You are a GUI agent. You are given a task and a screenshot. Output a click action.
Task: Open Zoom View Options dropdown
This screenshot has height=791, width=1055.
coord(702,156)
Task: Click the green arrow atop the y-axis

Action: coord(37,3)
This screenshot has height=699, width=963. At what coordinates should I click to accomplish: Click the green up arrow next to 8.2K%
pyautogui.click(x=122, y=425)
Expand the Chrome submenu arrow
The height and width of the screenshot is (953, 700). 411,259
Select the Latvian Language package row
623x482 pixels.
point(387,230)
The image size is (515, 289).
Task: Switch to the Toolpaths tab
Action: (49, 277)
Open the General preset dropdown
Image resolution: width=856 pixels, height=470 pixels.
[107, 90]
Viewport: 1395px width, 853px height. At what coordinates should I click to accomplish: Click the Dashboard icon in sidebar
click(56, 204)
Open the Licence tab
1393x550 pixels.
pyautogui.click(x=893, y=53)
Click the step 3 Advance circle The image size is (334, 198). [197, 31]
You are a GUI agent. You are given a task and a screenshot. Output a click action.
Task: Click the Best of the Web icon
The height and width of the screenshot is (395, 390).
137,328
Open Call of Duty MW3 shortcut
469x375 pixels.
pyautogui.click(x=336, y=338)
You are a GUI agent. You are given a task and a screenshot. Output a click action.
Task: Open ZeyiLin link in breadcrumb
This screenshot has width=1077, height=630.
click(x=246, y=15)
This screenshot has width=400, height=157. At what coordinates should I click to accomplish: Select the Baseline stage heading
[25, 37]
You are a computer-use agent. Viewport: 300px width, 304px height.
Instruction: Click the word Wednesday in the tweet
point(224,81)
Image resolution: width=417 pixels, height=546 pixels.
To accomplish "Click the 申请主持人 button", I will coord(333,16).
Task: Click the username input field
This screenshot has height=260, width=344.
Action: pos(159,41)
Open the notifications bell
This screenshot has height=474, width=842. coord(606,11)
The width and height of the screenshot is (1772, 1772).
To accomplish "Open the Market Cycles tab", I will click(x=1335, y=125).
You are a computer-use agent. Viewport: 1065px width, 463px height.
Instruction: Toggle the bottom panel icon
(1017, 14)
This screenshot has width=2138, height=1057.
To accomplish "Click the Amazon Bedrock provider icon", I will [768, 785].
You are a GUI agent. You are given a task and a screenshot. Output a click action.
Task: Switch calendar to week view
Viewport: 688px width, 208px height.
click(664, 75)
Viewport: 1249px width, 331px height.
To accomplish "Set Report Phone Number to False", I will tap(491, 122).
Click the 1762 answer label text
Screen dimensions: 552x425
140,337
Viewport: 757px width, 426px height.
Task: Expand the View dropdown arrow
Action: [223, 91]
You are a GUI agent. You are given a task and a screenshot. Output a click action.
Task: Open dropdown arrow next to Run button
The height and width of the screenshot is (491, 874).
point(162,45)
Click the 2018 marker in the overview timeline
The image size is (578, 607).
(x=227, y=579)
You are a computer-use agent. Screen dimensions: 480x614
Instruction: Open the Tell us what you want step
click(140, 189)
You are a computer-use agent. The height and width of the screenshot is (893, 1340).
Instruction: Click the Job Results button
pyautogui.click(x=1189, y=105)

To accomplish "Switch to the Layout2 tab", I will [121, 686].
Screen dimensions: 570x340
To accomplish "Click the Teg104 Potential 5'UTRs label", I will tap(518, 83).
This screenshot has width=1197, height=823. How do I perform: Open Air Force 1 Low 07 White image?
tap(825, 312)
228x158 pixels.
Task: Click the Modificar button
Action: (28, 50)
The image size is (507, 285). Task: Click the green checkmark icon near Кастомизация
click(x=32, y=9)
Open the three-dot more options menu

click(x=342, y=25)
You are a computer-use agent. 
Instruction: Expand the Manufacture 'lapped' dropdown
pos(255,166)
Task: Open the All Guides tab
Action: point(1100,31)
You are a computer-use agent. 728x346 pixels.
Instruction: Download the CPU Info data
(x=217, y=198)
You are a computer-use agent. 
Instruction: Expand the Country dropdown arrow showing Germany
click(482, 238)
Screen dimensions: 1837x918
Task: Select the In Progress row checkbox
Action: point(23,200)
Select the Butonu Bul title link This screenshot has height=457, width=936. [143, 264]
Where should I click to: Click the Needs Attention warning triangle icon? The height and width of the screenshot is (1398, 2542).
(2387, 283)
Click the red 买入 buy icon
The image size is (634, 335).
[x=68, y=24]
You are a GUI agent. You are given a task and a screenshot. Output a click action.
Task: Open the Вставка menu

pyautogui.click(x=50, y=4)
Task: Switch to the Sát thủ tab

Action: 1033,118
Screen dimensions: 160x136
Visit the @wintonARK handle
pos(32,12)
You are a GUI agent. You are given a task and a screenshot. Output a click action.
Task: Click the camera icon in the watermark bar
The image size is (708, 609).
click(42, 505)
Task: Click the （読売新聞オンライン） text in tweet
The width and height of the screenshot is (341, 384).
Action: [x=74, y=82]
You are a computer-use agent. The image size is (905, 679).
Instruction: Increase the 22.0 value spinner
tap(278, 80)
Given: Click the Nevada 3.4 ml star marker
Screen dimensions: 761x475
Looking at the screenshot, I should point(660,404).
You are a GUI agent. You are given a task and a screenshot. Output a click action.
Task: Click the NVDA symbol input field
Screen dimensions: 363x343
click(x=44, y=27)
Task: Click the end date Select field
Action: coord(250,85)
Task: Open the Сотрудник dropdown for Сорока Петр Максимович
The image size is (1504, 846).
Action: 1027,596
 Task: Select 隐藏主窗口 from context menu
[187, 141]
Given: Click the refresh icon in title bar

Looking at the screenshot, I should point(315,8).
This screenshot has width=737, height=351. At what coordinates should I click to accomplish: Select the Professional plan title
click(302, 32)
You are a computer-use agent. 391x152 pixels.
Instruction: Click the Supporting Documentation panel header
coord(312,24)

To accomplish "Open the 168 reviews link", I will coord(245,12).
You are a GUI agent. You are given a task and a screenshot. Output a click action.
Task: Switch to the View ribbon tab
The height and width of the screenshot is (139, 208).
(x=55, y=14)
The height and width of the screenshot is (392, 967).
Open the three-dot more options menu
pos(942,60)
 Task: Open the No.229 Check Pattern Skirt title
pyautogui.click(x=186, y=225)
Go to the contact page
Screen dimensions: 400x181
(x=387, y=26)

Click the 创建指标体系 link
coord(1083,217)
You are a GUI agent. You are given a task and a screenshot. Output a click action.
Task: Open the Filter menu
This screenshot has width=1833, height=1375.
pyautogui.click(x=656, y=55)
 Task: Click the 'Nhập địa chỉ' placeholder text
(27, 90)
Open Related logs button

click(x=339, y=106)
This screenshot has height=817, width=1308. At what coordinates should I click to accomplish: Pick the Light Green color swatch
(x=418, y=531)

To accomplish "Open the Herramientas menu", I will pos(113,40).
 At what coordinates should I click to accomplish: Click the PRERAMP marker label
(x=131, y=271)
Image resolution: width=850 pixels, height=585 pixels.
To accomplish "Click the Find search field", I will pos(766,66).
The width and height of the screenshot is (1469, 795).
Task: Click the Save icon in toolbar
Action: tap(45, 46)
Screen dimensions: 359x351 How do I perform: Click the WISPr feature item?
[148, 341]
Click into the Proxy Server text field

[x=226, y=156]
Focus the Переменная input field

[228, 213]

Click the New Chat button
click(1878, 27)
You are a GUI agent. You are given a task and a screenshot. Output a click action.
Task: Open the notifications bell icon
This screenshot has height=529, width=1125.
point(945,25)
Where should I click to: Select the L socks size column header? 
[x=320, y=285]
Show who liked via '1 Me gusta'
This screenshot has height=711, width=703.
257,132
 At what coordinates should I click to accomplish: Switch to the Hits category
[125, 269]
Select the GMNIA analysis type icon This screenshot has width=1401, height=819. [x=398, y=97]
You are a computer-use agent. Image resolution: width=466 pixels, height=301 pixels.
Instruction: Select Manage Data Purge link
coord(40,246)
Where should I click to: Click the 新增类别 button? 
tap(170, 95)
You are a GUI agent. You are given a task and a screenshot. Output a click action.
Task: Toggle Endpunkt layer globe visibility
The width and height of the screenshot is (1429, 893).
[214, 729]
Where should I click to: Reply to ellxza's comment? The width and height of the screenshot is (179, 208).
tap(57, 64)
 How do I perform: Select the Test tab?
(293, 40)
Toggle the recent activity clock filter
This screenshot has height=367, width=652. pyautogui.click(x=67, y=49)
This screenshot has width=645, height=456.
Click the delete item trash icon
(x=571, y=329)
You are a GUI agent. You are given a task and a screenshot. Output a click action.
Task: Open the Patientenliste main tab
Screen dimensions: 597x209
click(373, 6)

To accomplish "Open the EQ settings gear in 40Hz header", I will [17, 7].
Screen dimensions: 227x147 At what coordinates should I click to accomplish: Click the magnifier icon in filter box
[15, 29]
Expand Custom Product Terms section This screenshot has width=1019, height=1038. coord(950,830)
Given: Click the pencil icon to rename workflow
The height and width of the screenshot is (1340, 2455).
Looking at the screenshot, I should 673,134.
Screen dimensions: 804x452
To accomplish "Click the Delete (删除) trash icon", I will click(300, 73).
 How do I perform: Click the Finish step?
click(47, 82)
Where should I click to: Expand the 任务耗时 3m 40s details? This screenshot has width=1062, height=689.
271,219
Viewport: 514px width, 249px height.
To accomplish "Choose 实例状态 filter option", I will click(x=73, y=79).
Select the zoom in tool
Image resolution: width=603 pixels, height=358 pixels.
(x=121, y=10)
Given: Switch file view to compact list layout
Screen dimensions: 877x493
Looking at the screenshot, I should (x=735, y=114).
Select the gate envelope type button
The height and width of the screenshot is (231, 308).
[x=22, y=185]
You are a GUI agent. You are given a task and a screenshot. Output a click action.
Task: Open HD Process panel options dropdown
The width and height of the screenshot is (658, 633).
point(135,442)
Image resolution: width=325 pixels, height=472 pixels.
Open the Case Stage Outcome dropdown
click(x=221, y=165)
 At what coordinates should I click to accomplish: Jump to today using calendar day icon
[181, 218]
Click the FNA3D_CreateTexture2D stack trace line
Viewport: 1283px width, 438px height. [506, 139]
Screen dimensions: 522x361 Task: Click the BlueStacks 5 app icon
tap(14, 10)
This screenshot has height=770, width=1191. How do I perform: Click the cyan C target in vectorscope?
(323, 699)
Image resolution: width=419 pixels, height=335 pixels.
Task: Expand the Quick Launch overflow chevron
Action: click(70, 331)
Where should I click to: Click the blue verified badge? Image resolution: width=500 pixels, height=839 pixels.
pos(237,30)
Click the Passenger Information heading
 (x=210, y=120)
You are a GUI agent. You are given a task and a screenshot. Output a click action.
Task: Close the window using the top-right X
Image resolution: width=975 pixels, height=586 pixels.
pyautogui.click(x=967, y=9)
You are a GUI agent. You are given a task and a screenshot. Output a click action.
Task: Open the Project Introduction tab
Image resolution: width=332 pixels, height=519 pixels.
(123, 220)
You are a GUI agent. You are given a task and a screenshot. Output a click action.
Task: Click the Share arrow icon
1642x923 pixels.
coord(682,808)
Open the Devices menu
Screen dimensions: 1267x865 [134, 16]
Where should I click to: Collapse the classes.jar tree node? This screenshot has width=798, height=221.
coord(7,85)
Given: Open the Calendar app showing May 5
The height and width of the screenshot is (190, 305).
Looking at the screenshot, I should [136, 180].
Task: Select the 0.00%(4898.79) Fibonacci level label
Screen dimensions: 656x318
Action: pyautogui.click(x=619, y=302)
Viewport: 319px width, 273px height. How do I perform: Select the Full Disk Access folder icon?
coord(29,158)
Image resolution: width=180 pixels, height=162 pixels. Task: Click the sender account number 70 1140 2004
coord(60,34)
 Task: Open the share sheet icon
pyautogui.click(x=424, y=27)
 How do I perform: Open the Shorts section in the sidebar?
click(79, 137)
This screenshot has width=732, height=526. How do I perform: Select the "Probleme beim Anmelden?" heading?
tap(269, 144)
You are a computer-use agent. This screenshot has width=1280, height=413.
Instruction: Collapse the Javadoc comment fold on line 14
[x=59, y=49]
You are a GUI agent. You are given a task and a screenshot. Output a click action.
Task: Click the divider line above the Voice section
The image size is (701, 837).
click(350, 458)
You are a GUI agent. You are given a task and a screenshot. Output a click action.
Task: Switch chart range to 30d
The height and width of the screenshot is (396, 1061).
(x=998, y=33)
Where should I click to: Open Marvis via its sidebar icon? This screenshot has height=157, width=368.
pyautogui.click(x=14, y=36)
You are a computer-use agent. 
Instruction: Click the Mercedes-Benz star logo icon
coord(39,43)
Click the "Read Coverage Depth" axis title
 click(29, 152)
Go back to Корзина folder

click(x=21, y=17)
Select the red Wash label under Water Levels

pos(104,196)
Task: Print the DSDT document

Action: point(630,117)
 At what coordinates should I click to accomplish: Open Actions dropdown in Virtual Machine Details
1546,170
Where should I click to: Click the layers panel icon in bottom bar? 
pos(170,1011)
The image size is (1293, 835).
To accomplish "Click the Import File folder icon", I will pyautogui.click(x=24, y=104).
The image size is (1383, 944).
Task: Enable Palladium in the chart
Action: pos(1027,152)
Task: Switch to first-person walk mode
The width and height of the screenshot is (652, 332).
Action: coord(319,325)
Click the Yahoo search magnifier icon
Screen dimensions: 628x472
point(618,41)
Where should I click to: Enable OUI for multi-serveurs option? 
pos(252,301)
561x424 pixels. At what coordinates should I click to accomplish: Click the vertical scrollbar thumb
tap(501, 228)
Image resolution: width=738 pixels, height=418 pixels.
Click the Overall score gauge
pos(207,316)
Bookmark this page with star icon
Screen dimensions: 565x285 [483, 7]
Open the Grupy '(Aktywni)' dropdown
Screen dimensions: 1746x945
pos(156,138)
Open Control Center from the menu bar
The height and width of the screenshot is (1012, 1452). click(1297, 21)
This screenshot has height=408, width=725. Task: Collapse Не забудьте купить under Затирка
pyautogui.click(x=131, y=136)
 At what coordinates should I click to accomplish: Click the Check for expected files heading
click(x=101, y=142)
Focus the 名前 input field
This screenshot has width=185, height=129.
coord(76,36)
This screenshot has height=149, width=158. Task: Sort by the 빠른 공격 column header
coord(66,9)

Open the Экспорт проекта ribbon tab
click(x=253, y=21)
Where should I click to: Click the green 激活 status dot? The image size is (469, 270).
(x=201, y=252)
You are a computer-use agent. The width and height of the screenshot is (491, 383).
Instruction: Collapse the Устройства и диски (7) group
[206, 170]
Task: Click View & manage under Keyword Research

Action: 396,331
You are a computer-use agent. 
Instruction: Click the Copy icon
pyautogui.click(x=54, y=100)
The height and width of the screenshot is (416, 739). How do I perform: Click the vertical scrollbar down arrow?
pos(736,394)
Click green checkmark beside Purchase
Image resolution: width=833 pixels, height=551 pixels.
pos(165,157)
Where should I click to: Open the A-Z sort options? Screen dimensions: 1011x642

◆ **SHORT TASK**:
Output as a JSON list of strings, one string per line, the entries from the line containing "This screenshot has height=817, width=1308." to the line containing "Action: tap(45, 46)", both included and blank lines omitted.

◆ **SOLUTION TO THIS EXERCISE**:
[
  "This screenshot has height=817, width=1308. At what coordinates should I click to accomplish: Pick the Light Green color swatch",
  "(x=418, y=531)",
  "To accomplish \"Open the Herramientas menu\", I will pos(113,40).",
  " At what coordinates should I click to accomplish: Click the PRERAMP marker label",
  "(x=131, y=271)",
  "Image resolution: width=850 pixels, height=585 pixels.",
  "To accomplish \"Click the Find search field\", I will pos(766,66).",
  "The width and height of the screenshot is (1469, 795).",
  "Task: Click the Save icon in toolbar",
  "Action: tap(45, 46)"
]